Po zakończonej fiaskiem i wizerunkową katastrofą wizycie prezydenta Zełenskiego w Białym Domu i tymczasowym zawieszeniu wsparcia militarnego oraz wywiadowczego dla Ukrainy nad Dnieprem z coraz większym sceptycyzmem spogląda się na perspektywę ukraińskiego członkostwa w NATO. Jeszcze do niedawna przystąpienie do sojuszu traktowano jako najważniejszą gwarancję bezpieczeństwa. Dziś nie wiadomo, czy formalny wniosek o członkostwo złożony przez Ukrainę kiedykolwiek zostanie rozpatrzony pozytywnie, a nawet gdyby tak się stało, czy udzielone w jego ramach gwarancje będą faktycznie uwzględniały ukraińskie bezpieczeństwo, skoro prezydent Trump zapowiedział wybiórcze podchodzenie do realizacji postanowień art. 5 traktatu, a wręcz sugerował, że NATO powinno zostać rozwiązane.
Czytaj więcej
Nie możemy czekać na ,,wybuch” kolejnego konfliktu interesów z Ukrainą, musimy spróbować go „rozb...

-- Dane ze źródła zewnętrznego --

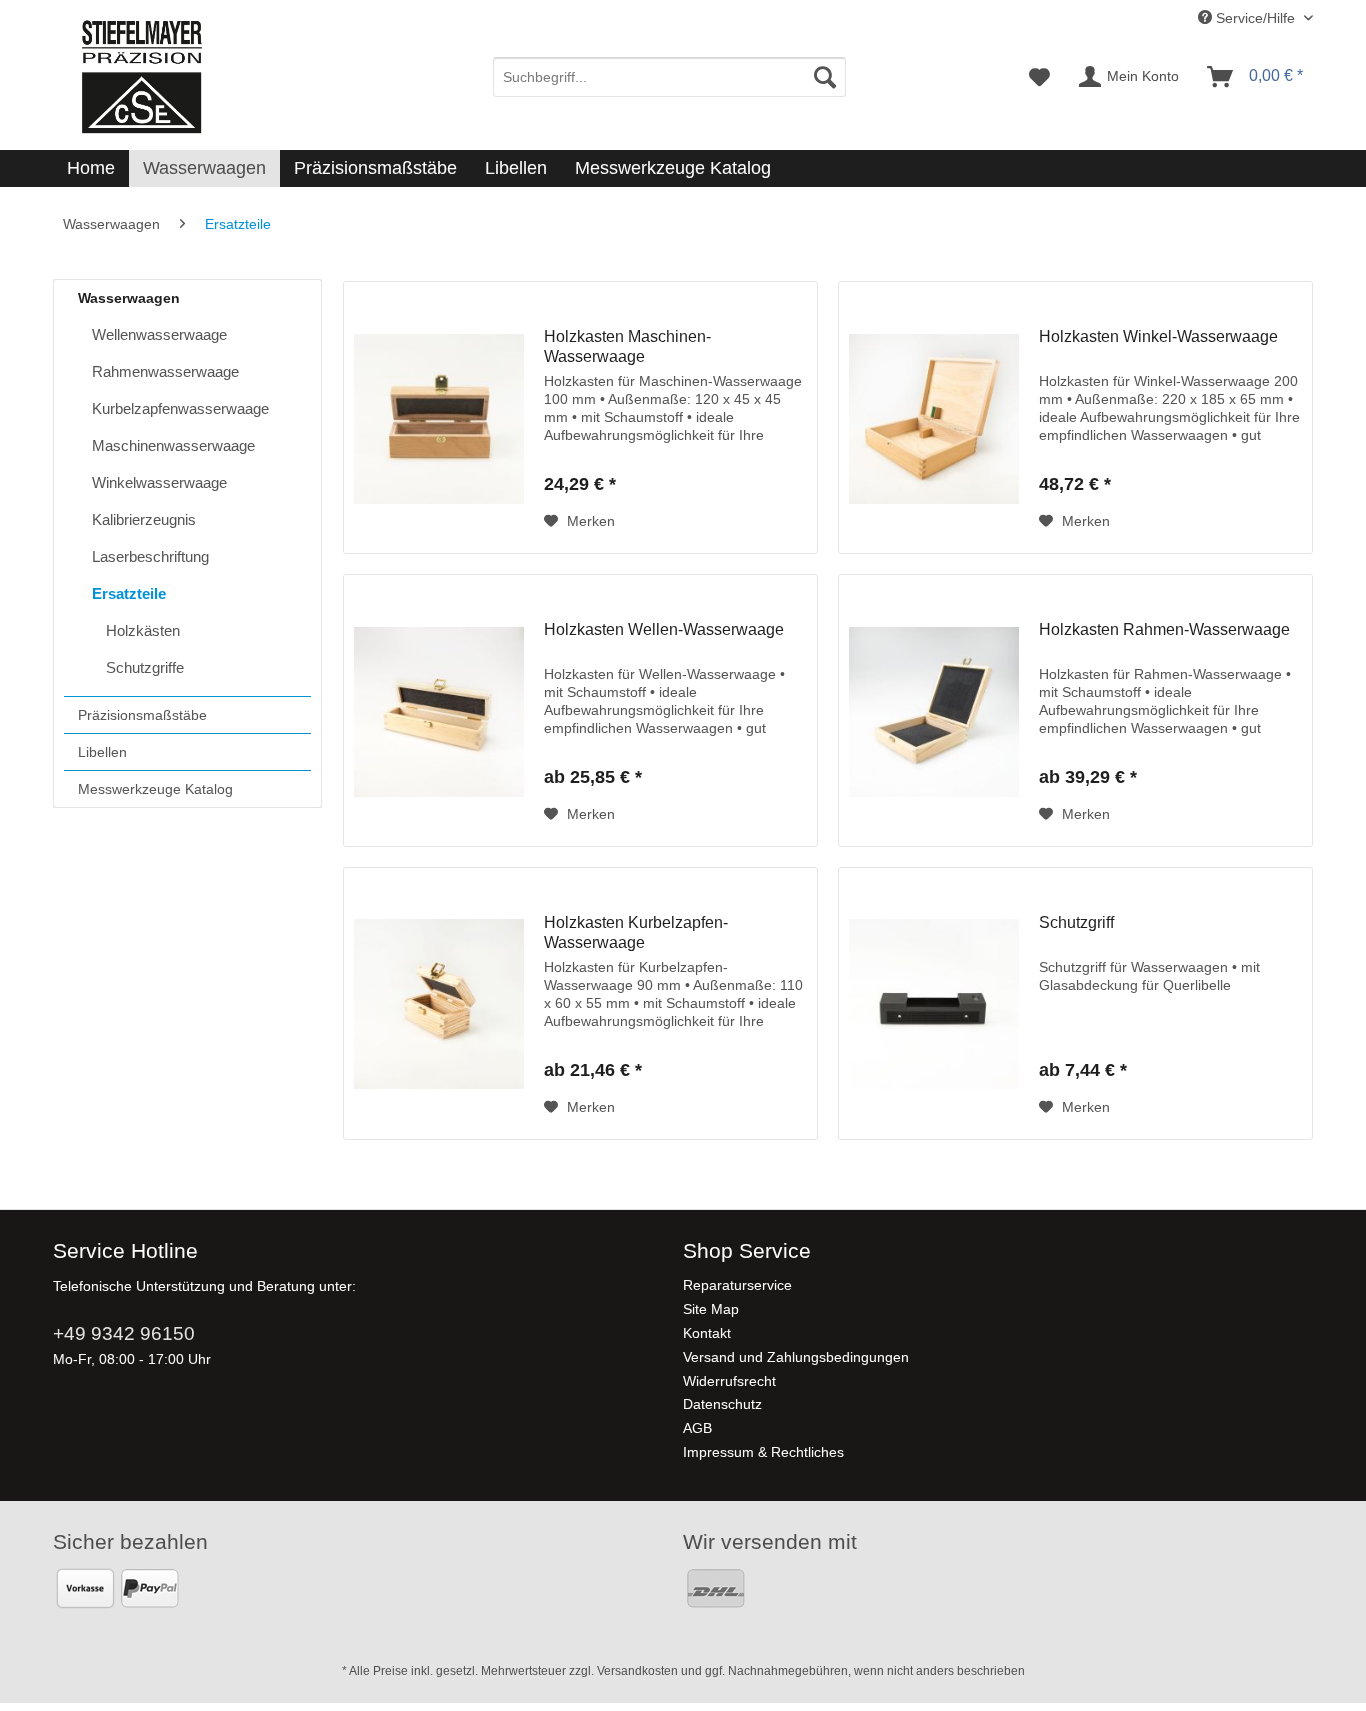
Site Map (711, 1309)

Ta niepewność znalazła odzwierciedlenie w wynikach badań opinii publicznej. W sondażu zrealizowanym w Ukrainie przez Ipsos 5–10 marca 38 proc. badanych zgodziło się, że Ukraina nie powinna dążyć do członkostwa w NATO, jeśli tego wymagałoby zakończenie wojny. Niemal tyle samo badanych – 37 proc. – było przeciwnych pokojowi za cenę przystąpienia do sojuszu, 15 proc. nie miało sprecyzowanego poglądu.